Am J Surg. 1998 Oct;176(4):348-51. doi: 10.1016/s0002-9610(98)00198-6.
Revascularization of ischemic bowel may induce further local tissue damage due to reperfusion injury. Therefore, we aimed to investigate the effect of ischemia-reperfusion injury on the healing of intestinal anastomosis in experimental models.
One hundred and two male Wistar rats were divided into three groups: a control group (group I, n = 23); an ischemia group (group II, n = 32), in which only the superior mesenteric artery (SMA) was occluded for 30 minutes; and a profound ischemia group (group III, n = 47), in which SMA was occluded as well as collateral vessels for 30 minutes. The pulsations were seen to return to marginal vessels and the bowels began to appear pinker and healthier in all groups following the restoration of arterial flow. Then, all animals underwent a 3-cm ileal resection and primary anastomosis, 10 cm proximal to the ileocecal valve. Within each group, animals were anesthetized either on the third or seventh postoperative days. Abdominal wound healing, intraabdominal adhesions, anastomotic complications, anastomotic bursting pressure measurements, and bursting site were recorded.

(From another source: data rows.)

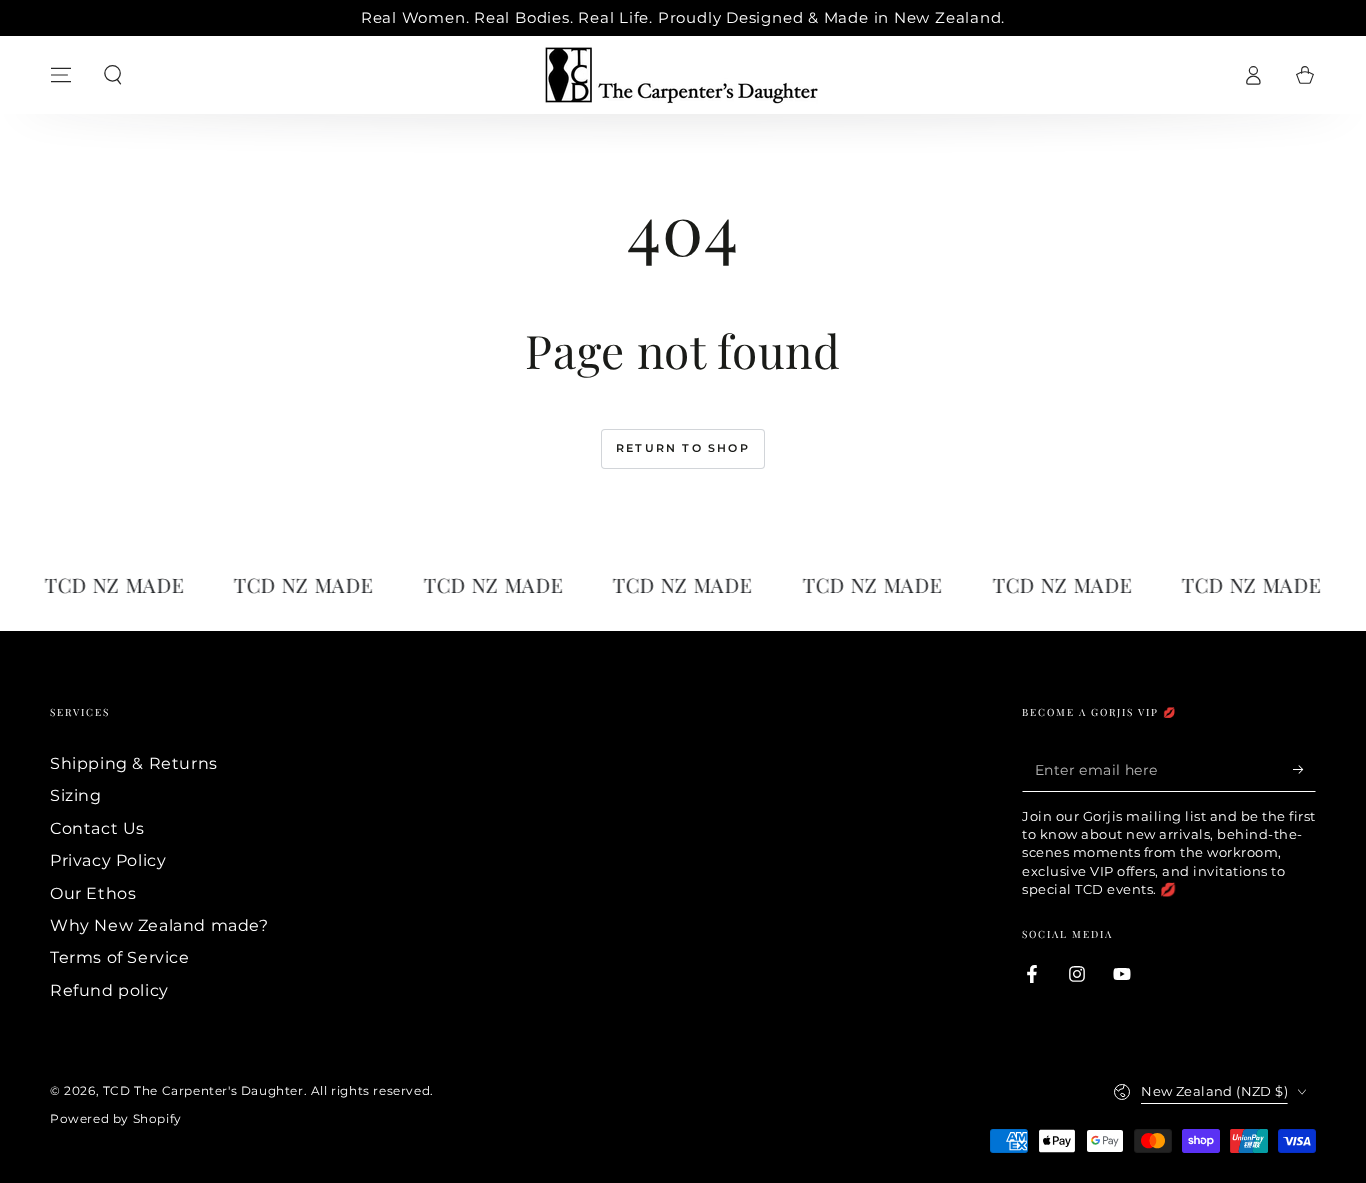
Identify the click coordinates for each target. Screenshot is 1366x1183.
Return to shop (683, 448)
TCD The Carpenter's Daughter (203, 1090)
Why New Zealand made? (159, 925)
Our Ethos (93, 893)
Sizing (76, 795)
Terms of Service (120, 957)
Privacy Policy (108, 860)
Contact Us (97, 828)
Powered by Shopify (116, 1118)
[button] (113, 75)
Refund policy (109, 990)
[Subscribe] (1304, 769)
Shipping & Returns (134, 763)
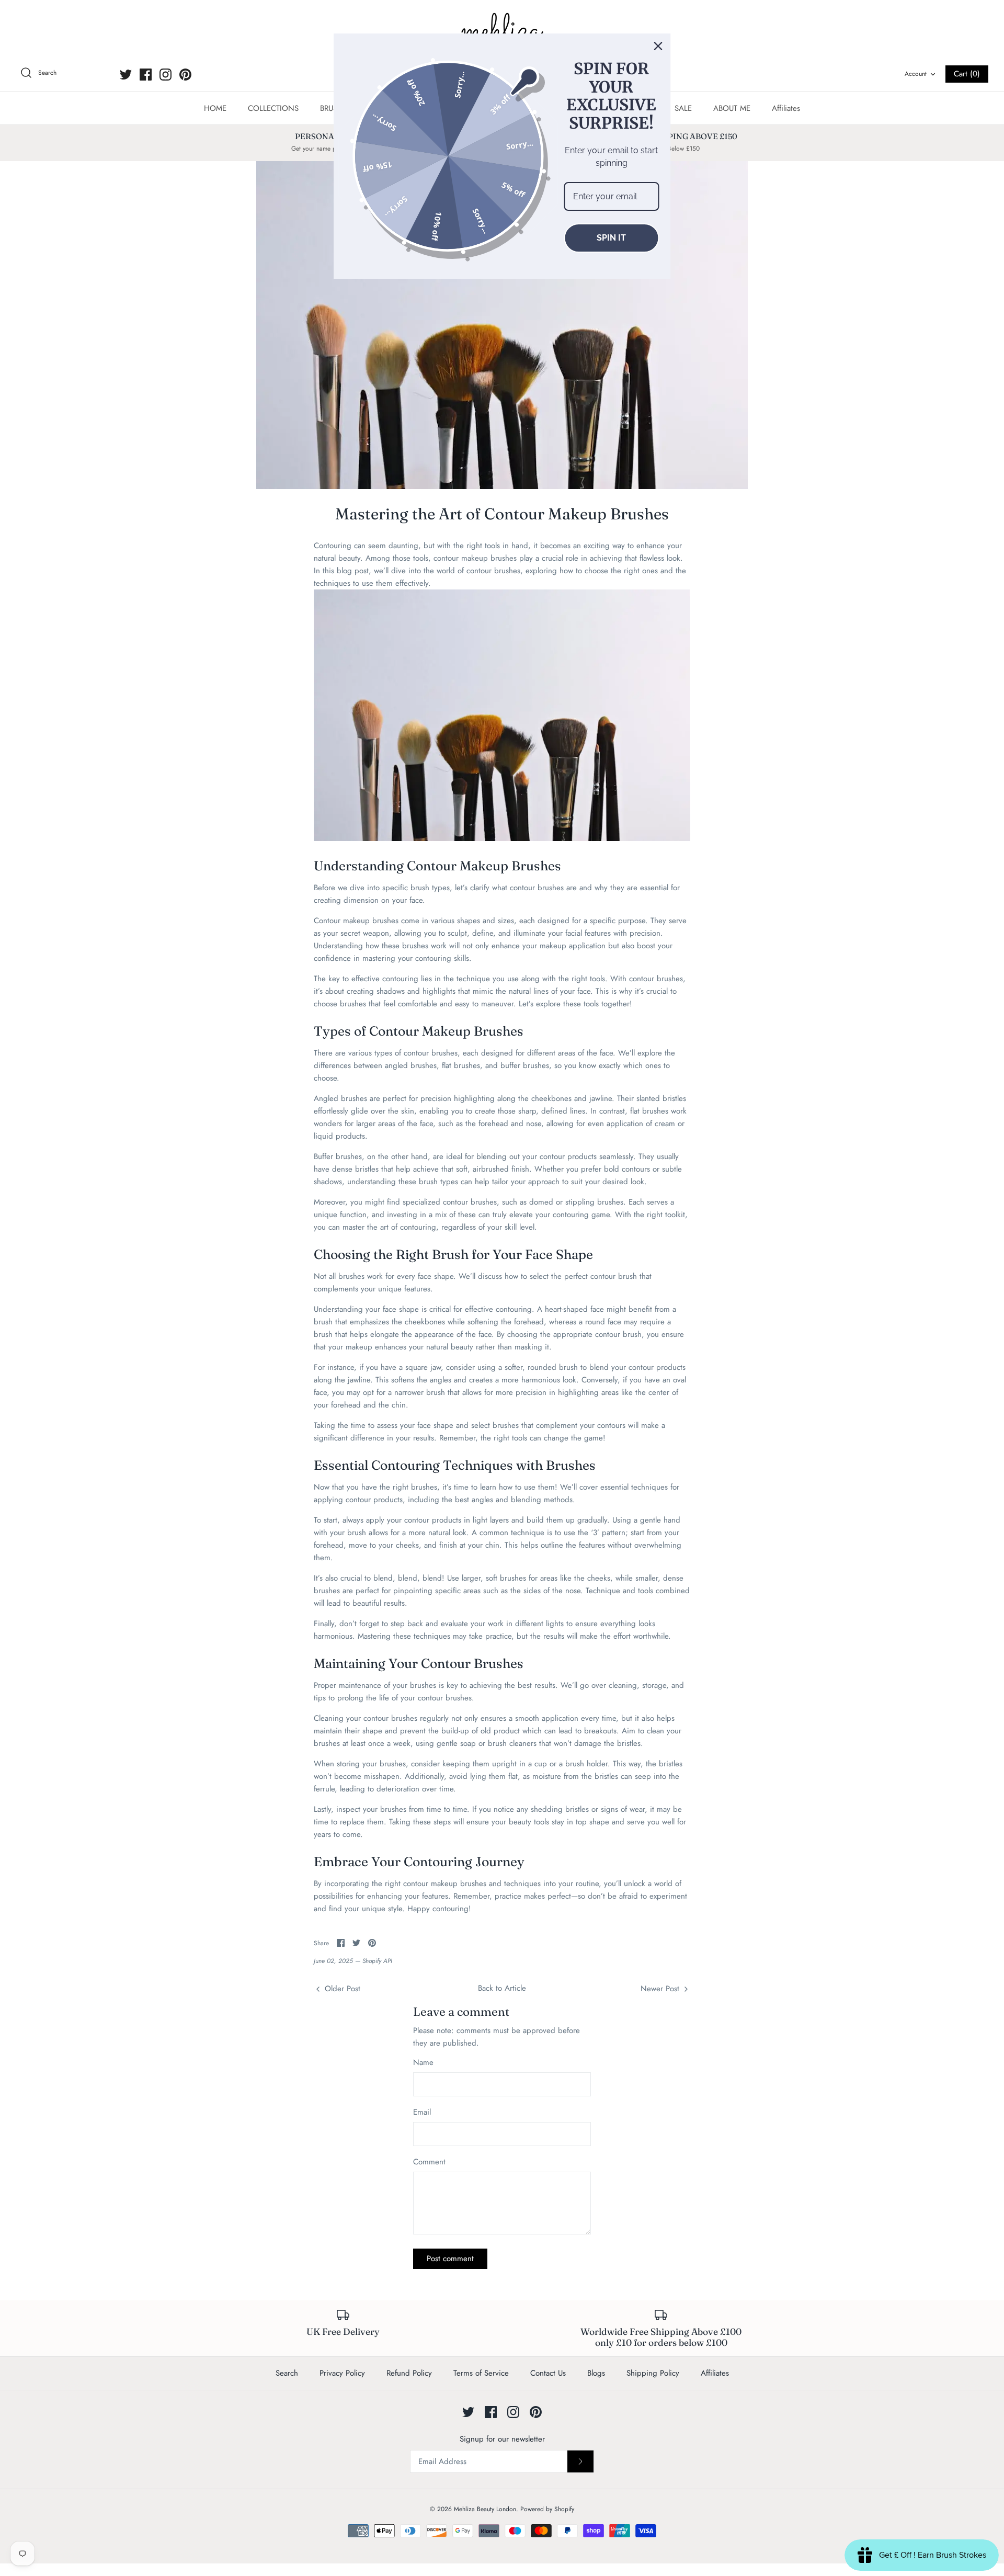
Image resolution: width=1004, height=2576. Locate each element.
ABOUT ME (731, 108)
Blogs (596, 2373)
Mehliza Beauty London (485, 2509)
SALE (683, 108)
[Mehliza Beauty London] (502, 31)
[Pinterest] (185, 75)
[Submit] (580, 2461)
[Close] (658, 46)
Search (287, 2373)
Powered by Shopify (547, 2509)
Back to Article (502, 1988)
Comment (429, 2162)
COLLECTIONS (273, 108)
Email (422, 2112)
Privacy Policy (342, 2373)
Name (423, 2062)
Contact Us (548, 2373)
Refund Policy (409, 2373)
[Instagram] (165, 75)
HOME (215, 108)
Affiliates (786, 108)
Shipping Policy (652, 2373)
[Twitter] (126, 75)
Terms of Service (481, 2373)
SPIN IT (611, 238)
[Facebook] (146, 75)
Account (916, 73)
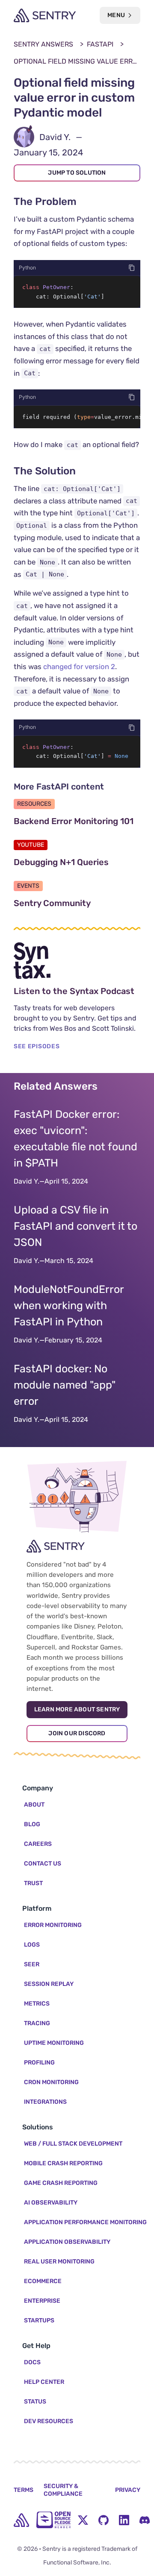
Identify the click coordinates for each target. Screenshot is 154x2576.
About (34, 1804)
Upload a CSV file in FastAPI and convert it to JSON (75, 1226)
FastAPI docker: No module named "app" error (65, 1385)
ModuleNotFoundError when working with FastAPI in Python (69, 1305)
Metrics (37, 2003)
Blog (32, 1824)
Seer (31, 1964)
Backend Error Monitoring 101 (77, 821)
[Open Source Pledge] (53, 2520)
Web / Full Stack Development (73, 2143)
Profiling (39, 2062)
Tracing (37, 2023)
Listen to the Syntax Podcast (77, 991)
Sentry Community (77, 903)
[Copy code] (131, 267)
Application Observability (67, 2242)
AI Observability (50, 2202)
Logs (32, 1944)
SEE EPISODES (36, 1046)
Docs (32, 2362)
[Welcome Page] (45, 15)
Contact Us (42, 1863)
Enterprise (42, 2300)
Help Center (44, 2382)
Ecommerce (43, 2281)
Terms (23, 2490)
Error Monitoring (53, 1925)
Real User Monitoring (59, 2261)
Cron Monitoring (51, 2082)
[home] (21, 2520)
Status (35, 2401)
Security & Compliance (63, 2489)
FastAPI (100, 44)
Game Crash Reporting (61, 2183)
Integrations (45, 2101)
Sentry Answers (43, 44)
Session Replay (49, 1984)
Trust (33, 1883)
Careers (38, 1844)
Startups (39, 2320)
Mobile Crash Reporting (63, 2163)
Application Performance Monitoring (85, 2222)
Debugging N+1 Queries (77, 862)
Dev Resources (48, 2421)
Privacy (127, 2490)
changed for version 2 (79, 666)
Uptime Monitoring (54, 2043)
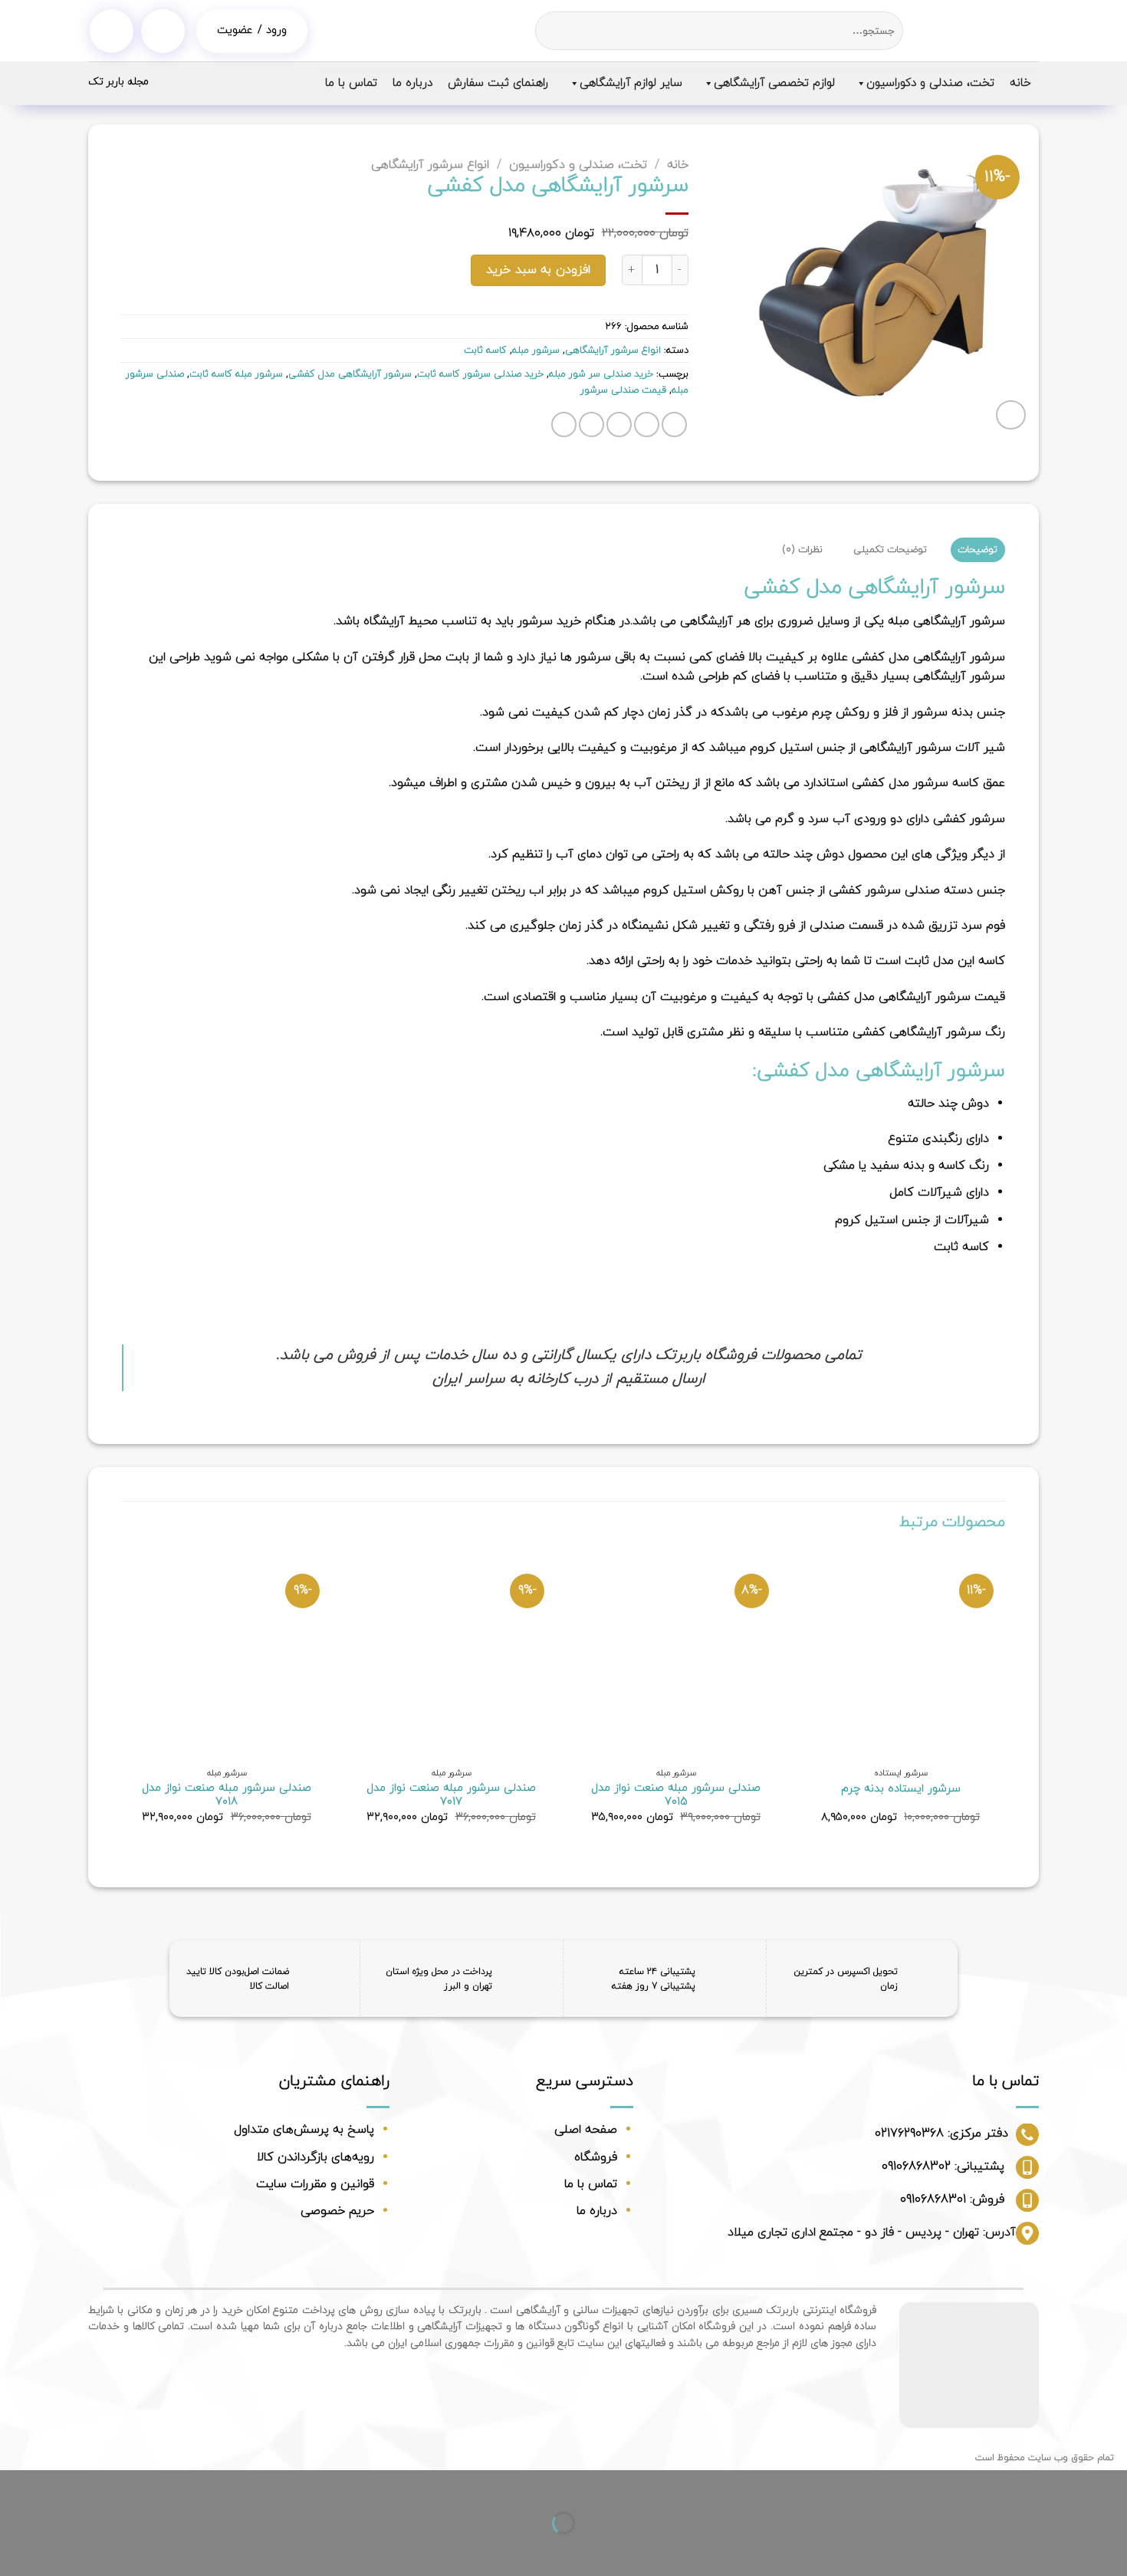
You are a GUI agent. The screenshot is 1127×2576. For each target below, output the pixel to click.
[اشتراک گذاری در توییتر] (646, 424)
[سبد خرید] (163, 31)
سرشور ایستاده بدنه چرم (901, 1789)
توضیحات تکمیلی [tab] (890, 550)
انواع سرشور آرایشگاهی (430, 164)
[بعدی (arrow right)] (1066, 2549)
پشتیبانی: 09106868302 (943, 2166)
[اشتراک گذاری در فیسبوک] (674, 424)
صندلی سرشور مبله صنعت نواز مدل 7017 (451, 1795)
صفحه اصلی (585, 2129)
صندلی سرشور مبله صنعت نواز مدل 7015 (676, 1795)
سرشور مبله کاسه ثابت (236, 374)
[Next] (122, 1700)
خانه (1020, 83)
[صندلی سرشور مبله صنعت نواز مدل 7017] (451, 1655)
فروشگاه (595, 2157)
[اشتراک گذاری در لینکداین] (564, 424)
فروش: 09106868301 (952, 2199)
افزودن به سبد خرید (538, 270)
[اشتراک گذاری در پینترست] (591, 424)
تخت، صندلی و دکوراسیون (930, 83)
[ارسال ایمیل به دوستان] (619, 424)
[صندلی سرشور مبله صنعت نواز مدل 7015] (675, 1655)
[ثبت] (549, 31)
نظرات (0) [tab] (802, 550)
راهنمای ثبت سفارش (498, 83)
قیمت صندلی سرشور (623, 390)
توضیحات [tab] (977, 550)
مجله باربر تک (118, 81)
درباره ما (412, 83)
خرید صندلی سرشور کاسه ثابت (480, 374)
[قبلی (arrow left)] (1112, 2549)
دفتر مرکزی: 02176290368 (941, 2133)
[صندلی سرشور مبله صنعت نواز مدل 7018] (226, 1655)
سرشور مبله (536, 350)
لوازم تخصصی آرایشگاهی (774, 83)
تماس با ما (351, 83)
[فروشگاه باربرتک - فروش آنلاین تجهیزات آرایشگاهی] (982, 30)
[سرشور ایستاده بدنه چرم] (900, 1655)
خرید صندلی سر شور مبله (601, 374)
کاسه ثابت (485, 350)
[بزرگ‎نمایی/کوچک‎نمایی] (1066, 2485)
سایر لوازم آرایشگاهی (631, 83)
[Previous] (1004, 1700)
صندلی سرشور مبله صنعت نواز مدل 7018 (226, 1795)
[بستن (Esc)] (1112, 2485)
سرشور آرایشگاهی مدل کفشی (350, 374)
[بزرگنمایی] (1011, 415)
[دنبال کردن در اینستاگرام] (111, 31)
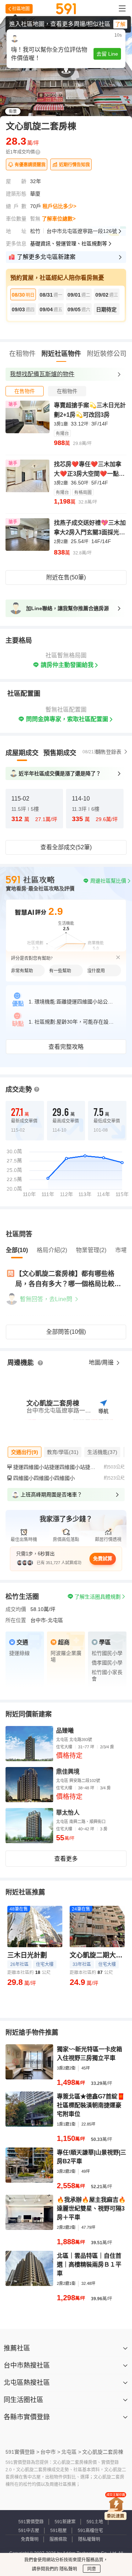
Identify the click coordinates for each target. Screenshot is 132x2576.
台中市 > (50, 2452)
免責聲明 (29, 2539)
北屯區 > (71, 2452)
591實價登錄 (31, 2521)
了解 (120, 24)
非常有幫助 (22, 970)
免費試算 (102, 1558)
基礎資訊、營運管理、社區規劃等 (68, 243)
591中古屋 (28, 2530)
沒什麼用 (96, 970)
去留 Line (107, 54)
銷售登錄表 (108, 752)
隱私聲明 (67, 2569)
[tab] (25, 391)
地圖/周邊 (102, 1362)
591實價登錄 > (22, 2452)
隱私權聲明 (89, 2539)
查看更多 (66, 1859)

Statistically significant differences were detected in intraperitoneal adhesion scores in group II and III (P <0.001). Anastomotic dehiscence was found in 2 of 23 (9%) in group I, 5 of 32 (16%) in group II, and 16 of 47 (34%) in group III (P <0.001). On the third and seventh days, the median bursting pressures of the anastomosis were determined to be 42 mm Hg and 250 mm Hg in group I, 46 and 253 in group II, and finally 19 and 90 mm Hg in group III (P <0.01). The burst occurred at the anastomoses in all animals tested on the third postoperative day, none in group I, 4 (28%) in group II, and 8 (67%) in group III on the seventh postoperative day (P <0.005).
The present study demonstrated that ischemia-reperfusion impairs anastomotic healing. Despite the fact that the intestines are well perfused and viable after revascularization, one must bear in mind that intestinal reperfusion may compromise anastomotic healing.
缺血性肠管的血管再通可能因再灌注损伤而导致进一步的局部组织损伤。因此,我们旨在研究实验模型中缺血再灌注损伤对肠吻合口愈合的影响。
102只雄性Wistar大鼠分为三组:对照组(I组,n = 23);缺血组(II组,n = 32),仅阻断肠系膜上动脉(SMA)30分钟;深度缺血组(III组,n = 47),阻断SMA及其侧支血管30分钟。恢复动脉血流后,所有组边缘血管的搏动均恢复,肠管开始变得更红润、更健康。然后,所有动物均行距回盲瓣近端10 cm处3 cm的回肠切除及一期吻合术。每组动物在术后第3天或第7天进行麻醉。记录腹部伤口愈合情况、腹腔粘连情况、吻合口并发症、吻合口破裂压力测量结果及破裂部位。
II组和III组的腹腔粘连评分有统计学显著差异(P <0.001)。I组23只中有2只(9%)发生吻合口裂开,II组32只中有5只(16%),III组47只中有16只(34%)(P <0.001)。在术后第3天和第7天,I组吻合口的中位破裂压力分别为42 mmHg和250 mmHg,II组为46和253,III组最终为19和90 mmHg(P <0.01)。术后第3天测试的所有动物吻合口均发生破裂,术后第7天I组无破裂,II组4只(28%),III组8只(67%)(P <0.005)。
本研究表明缺血再灌注会损害吻合口愈合。尽管血管再通后肠管血供良好且存活,但必须牢记肠再灌注可能会影响吻合口愈合。